Она не была ханжой, но ему и правда не шли сомнительные речи. Чем он там занимался ночами — его дело, но болтать об этом ему не шло, да он и сам, наверное, понимал, потому что замолчал вовремя.
«Федор… — думала Агриппина. — Когда я увидела Жорку, его тоже звали Федор. Роковое для меня имя… И как говорит хорошо, «о» катает, как мама-покойница, родной диалект. Северный, наш, видно, дяденька…»
Она лежала, закрыв глаза, и вспоминала его лицо: бледноватое — загар по нездоровью или еще почему не приставал к нему, желваки возле строгих губ… Что ж, спасибо ему, что это снова случилось с ней: желание думать о ком-то, желание видеть кого-то, горькая прекрасная зависимость от кого-то… А большего и не нужно, большего и не может быть в этой ситуации: не те они люди…
К двум часам она пришла в театр на репетицию: завтра в афише был ануевский «Жаворонок», режиссер хотел прогнать и пособрать старый спектакль: его подразболтали. Агриппина играла Жанну, она очень любила эту роль.
Начинали уже прогон третьей картины, когда заявилась Ольга, игравшая Агнессу, любовницу Карла. Карла играл Жорка.
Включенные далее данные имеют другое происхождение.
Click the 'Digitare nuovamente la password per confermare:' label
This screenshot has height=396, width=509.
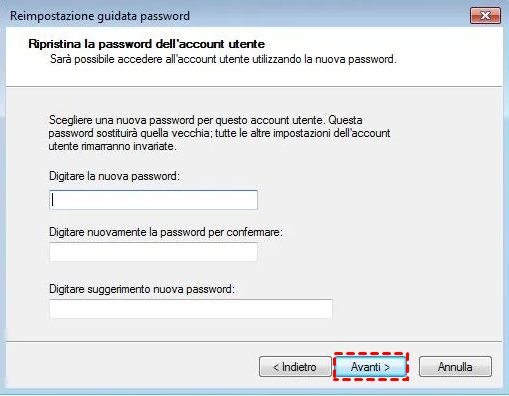point(166,232)
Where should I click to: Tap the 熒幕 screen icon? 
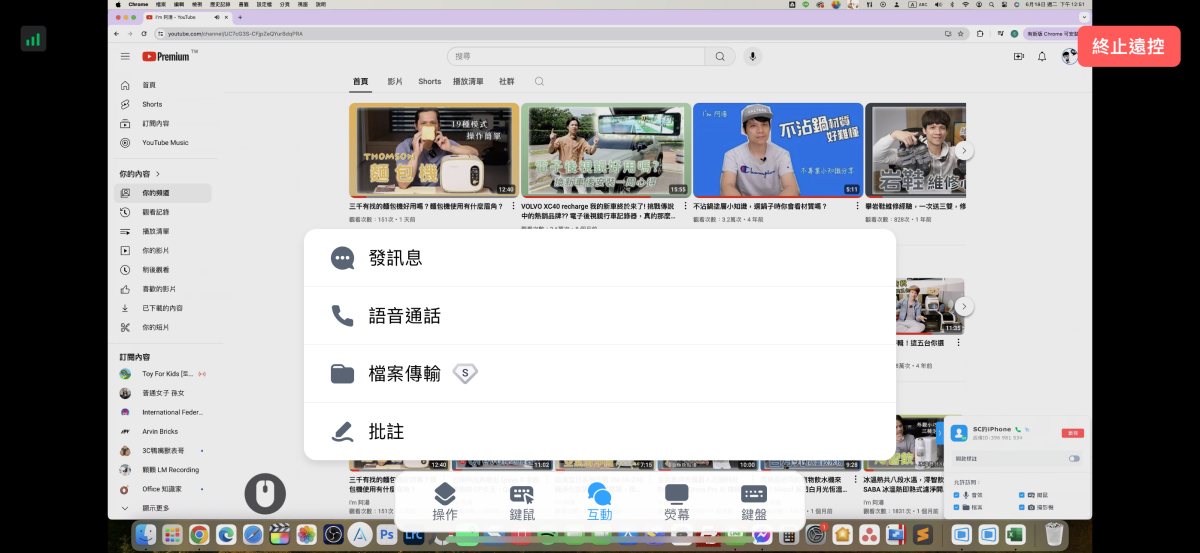pos(677,501)
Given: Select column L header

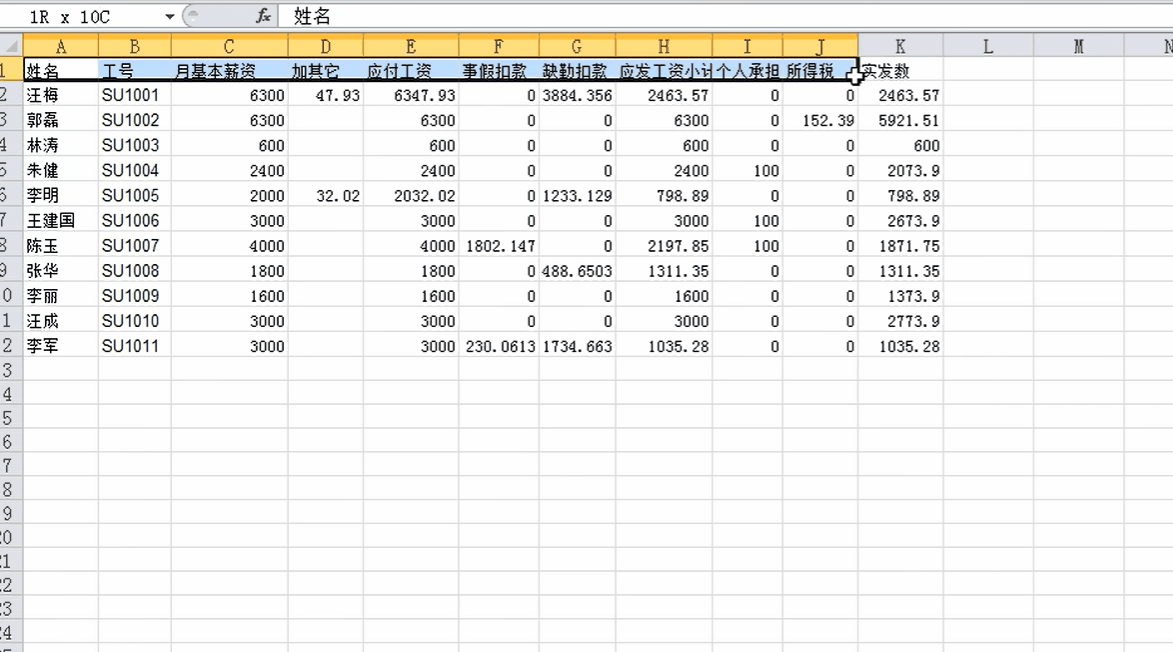Looking at the screenshot, I should [x=988, y=47].
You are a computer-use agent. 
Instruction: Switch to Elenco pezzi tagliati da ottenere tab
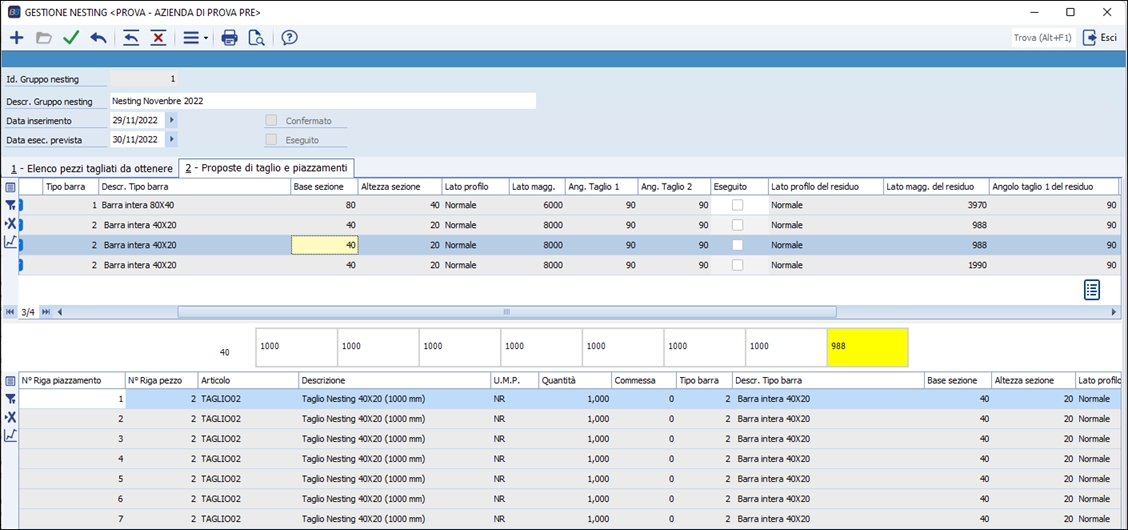pyautogui.click(x=91, y=168)
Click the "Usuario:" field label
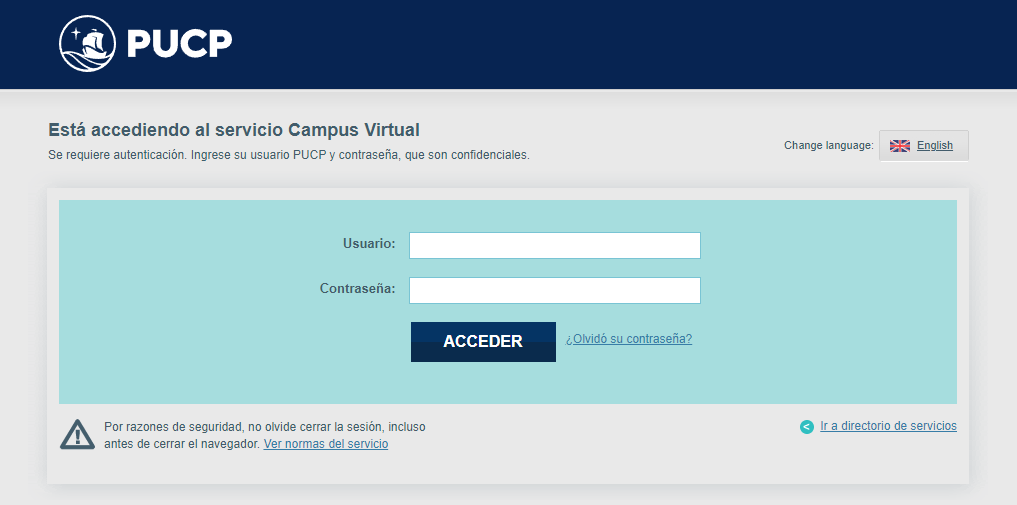The height and width of the screenshot is (505, 1017). click(369, 243)
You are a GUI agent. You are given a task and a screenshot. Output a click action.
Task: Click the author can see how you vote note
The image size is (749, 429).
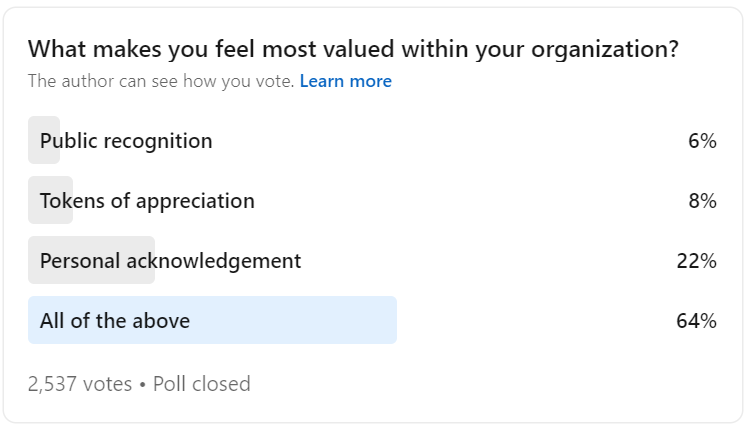(x=161, y=81)
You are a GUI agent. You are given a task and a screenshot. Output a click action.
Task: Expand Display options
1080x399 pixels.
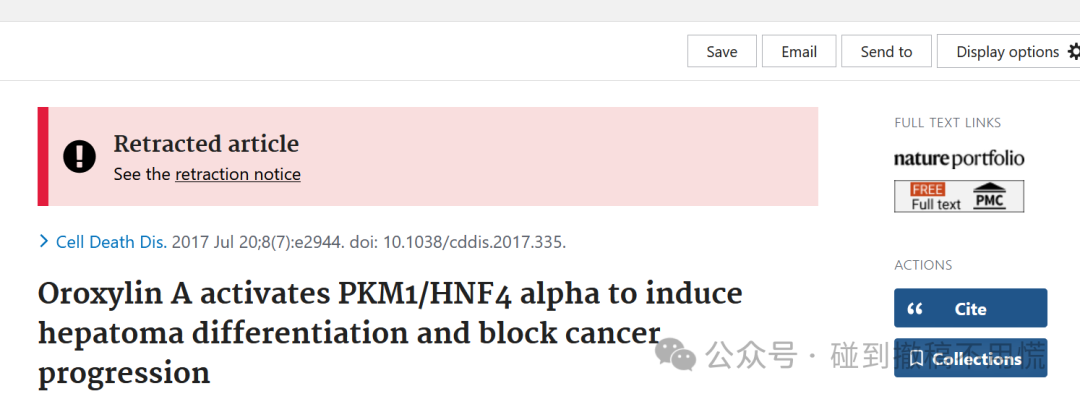coord(1008,52)
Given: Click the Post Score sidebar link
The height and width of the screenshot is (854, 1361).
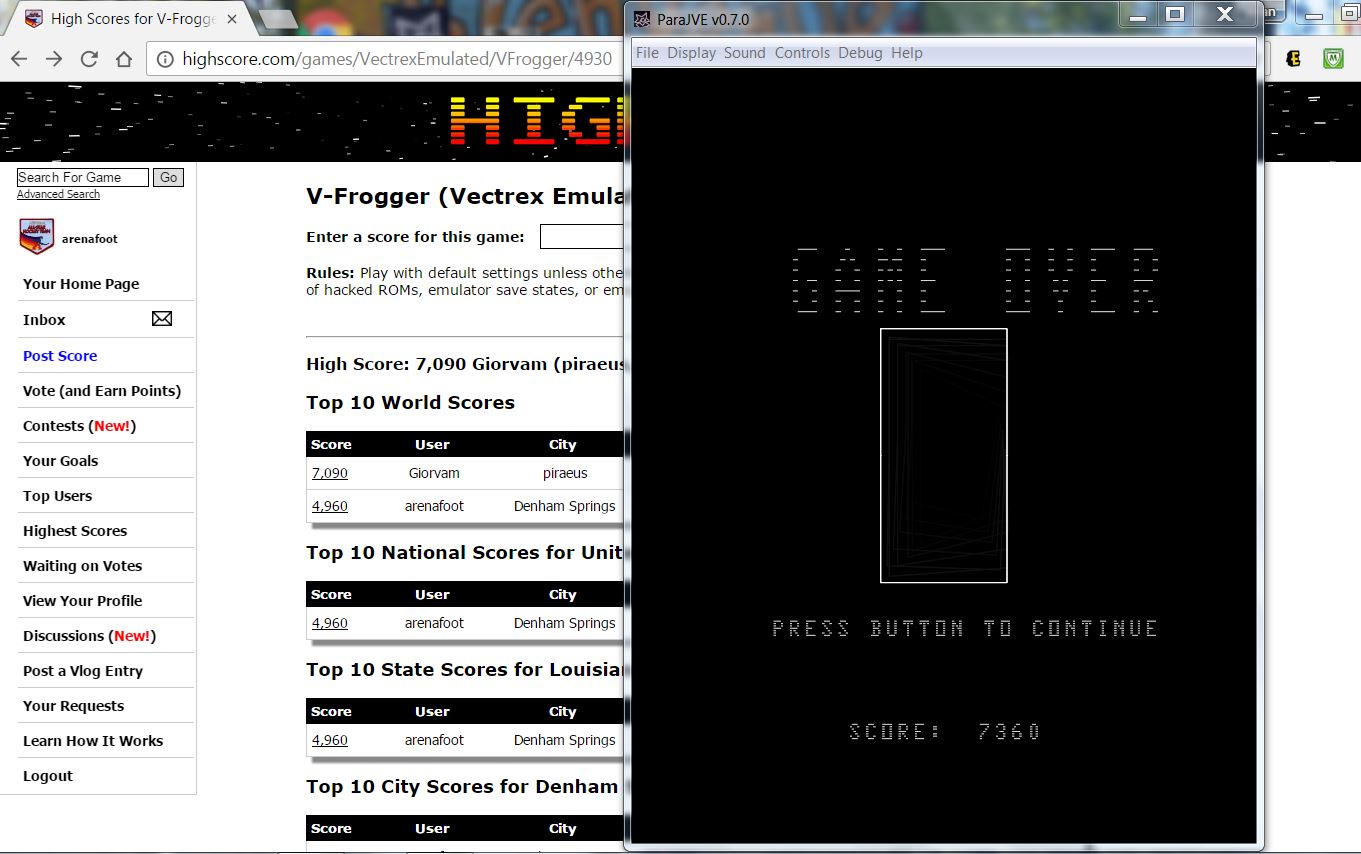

— Я в консультации была! — огрызнулась она на раздраженное замечание главрежа, пояснила зло: — Я беременна. — И, перекрывая голосом довольный хохоток, прокатившийся по актерам, продолжила: — Врачиха сказала точно: пять случаев холеры, завтра город закроют на карантин.
Все замолчали мгновенно: ходила где-то далеко, кружила, приближаясь, удаляясь, дразнила, пугала — и вот наконец здесь, рядом… Страшновато…
Жорка бросил бильбоке, подошел к краю сцены, хотел спрыгнуть, потом сел, свесив ноги, опершись растопыренными ладонями об пол.
— Надо уезжать сегодня, — сказал он. — Сорок пять дней карантина, свихнешься, ожидая, пока скрутит самого. Я, например, и без билета уеду, хоть на подножке, — Жорка сделал рукой один из своих великолепных нервно-растерянных жестов, и Агриппина поняла, что он не шутит.
— Пусть администрация позаботится, — крикнул Юра Васильев.
— Куда же ехать? — спросил самого себя главреж. — Гастроли ломаются… Будем гореть ясным огнем с финансами. Зарплату не из чего будет платить.
— Черт с ней, с зарплатой! — усмехнулся Жорка. — Жизнь, Борис Николаевич, дороже всяких денег…
Все снова начали судить и рядить, кто-то побежал за администратором и за директором, кто-то принялся гадать с главрежем, нельзя ли будет договориться, продолжить гастроли в Пензе: туда намеревались ехать зимой, потом администрации удалось договориться на гастроли в южном городе, у моря.